きゃりー:子どものころから歌を目指していたわけでもなく、ただただ中田ヤスタカさんがつくる楽曲が好きで、その中田さんに曲を書いていただいているという今のこの現状がほんとに幸せなので、これがずっと続けばいいなと思ってます。もともと高みを目指してないタイプなんです。

林:あ、そうなんだ。

きゃりー:とはいえ、「きゃりーぱみゅぱみゅっていつまでやるの?」って、地元の友達に半笑いで言われたこともあって。こうやって髪を二つ結びにしていることもそうですが、私がやっている「原宿系」って、「若いから価値がある」って判断されやすいんです。でも、「若いから」でなく、人を魅了できるようになりたい。11年目からは、そういうことを考えていきたいと思っています。

林:そうなんですね。

きゃりー:日本は、女性が若ければ若いほど「カワイイ」「きれい」とか言われるけど、フランスなんかだと、年を重ねた女性のほうが美しいとされる文化があるっていいますよね。だから、誰もたどり着けなかった、そのフェーズに行けたらいいなと思ってますね。

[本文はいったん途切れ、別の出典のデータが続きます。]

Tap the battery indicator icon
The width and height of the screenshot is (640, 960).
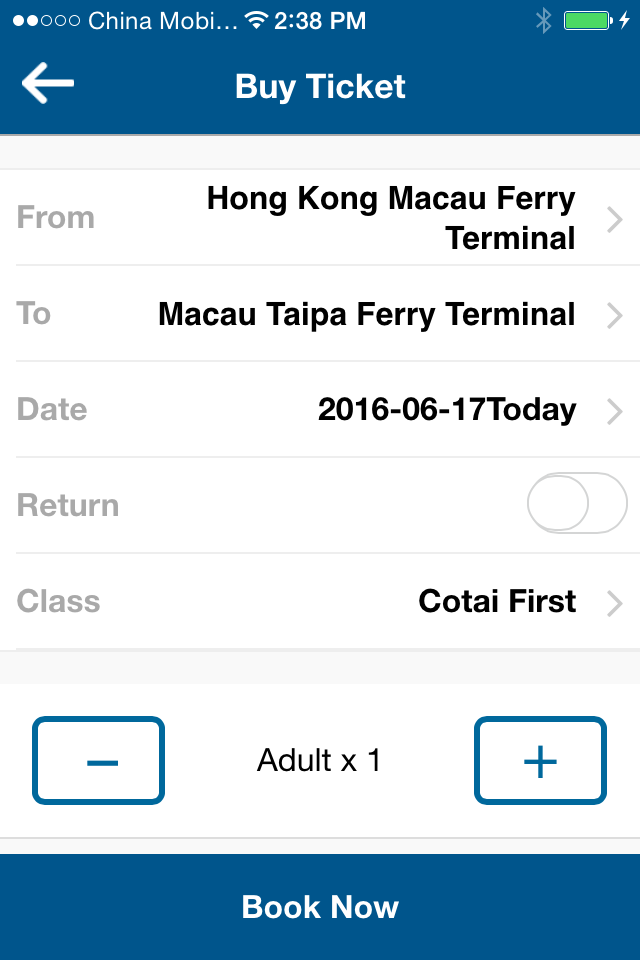(x=588, y=20)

林:きゃりーさんってミステリアスで、今まであまり肉声が伝わってこなかったけど、こうしてお話を聞くと、非常に知的なお嬢さんですね。

きゃりー:「“不思議ちゃん”なんじゃないか」とか、「派手だから常識がないんじゃないか」とか、そういうイメージがあるみたいですね。だから、初めてお話する方は、私が「ふつうに」話すだけで、「意外!」って好印象を持ってくれるみたいで。そういう意味では、得かもしれないですね。特別なことをしなくても、いい意味で、びっくりしてくれる方が多いんです。

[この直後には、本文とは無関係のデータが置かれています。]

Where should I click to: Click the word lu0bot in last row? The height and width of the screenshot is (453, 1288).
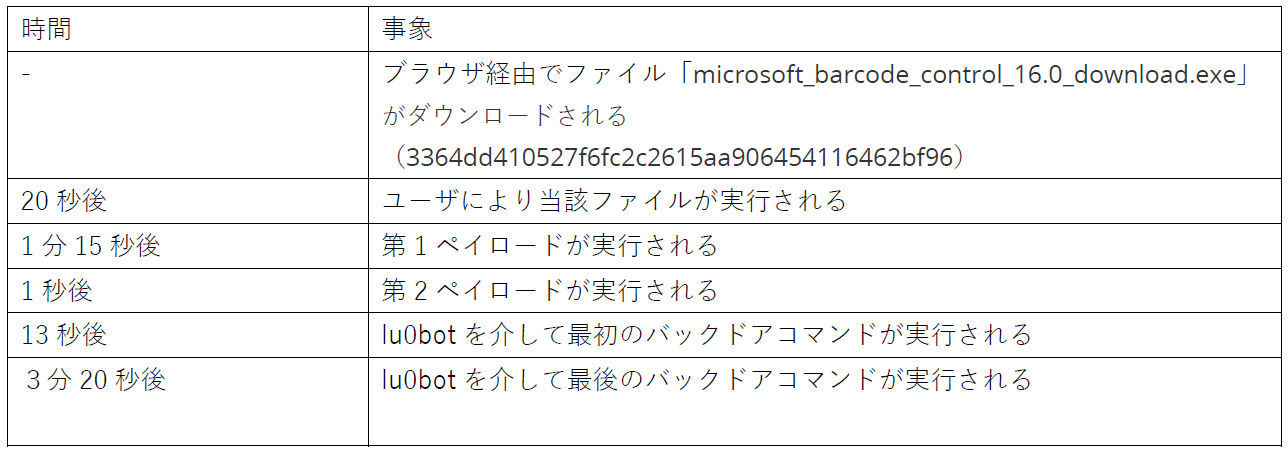(420, 380)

林:私もちょっとびっくりしちゃった。今日はいろいろ意外なお話も聞けて楽しかったです。

(構成/本誌・直木詩帆 編集協力/一木俊雄)

きゃりーぱみゅぱみゅ/1993年、東京都生まれ。2011年、中田ヤスタカプロデュースのミニアルバム「もしもし原宿」でメジャーデビュー。アルバムに「ぱみゅぱみゅレボリューション」(12年)、「なんだこれくしょん」(13年)、「ピカピカふぁんたじん」(14年)、「じゃぱみゅ」(18年)など。個性的なファッションや表現で、国内外から支持を集め、過去に4度のワールドツアーを開催。10月27日にデビュー10周年を記念するアルバム「キャンディーレーサー」が発売される。